Selective and efficient quantum process tomography for non-trace preserving maps: a superconducting quantum processor implementation

TL;DR

This paper extends selective and efficient quantum process tomography to non-trace-preserving maps, enabling accurate characterization of quantum processes with losses, demonstrated on a superconducting quantum processor with high fidelity.

Contribution

It introduces a method to adapt SEQPT for non-trace-preserving quantum processes using prior information, validated experimentally on IBM quantum hardware.

Findings

Successfully reconstructed non trace-preserving processes up to dimension 6

Achieved higher fidelity than assuming trace preservation

Demonstrated efficiency and high precision in experimental implementation

Abstract

Alternatively to the full reconstruction of an unknown quantum process, the so-called selective and efficient quantum process tomography (SEQPT) allows estimating, individually and up to the required accuracy, a given element of the matrix that describes such an operation with a polynomial amount of resources. The implementation of this protocol has been carried out with success to characterize the evolution of a quantum system that is well described by a trace preserving quantum map. Here, we deal with a more general type of quantum process that does not preserve the trace of the input quantum state, which naturally arises in the presence of imperfect devices and system-environment interactions, in the context of quantum information science or quantum dynamics control. In that case, we show that with the aid of {\it a priori} information on the losses structure of the quantum channel, the SEQPT reconstruction can be adapted to reconstruct the non-trace-preserving map.
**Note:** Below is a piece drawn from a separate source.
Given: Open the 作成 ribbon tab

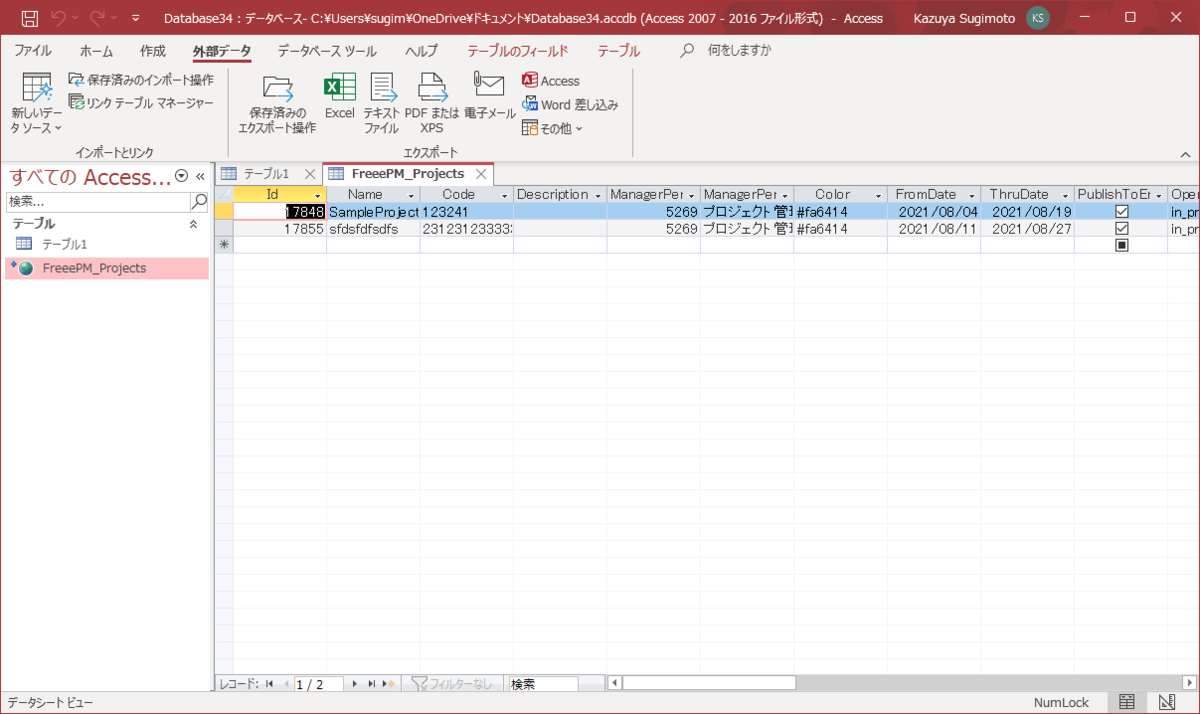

We explicitly describe how to implement the reconstruction in an arbitrary Hilbert space of finite dimension $d$. The method is experimentally verified on a superconducting quantum processor of the IBM Quantum services, by estimating several non trace-preserving quantum processes in dimensions up to $d=6$. Our results show that it is possible to efficiently reconstruct non trace-preserving processes, with high precision, and with significantly higher fidelity than when the process is assumed to be trace-preserving.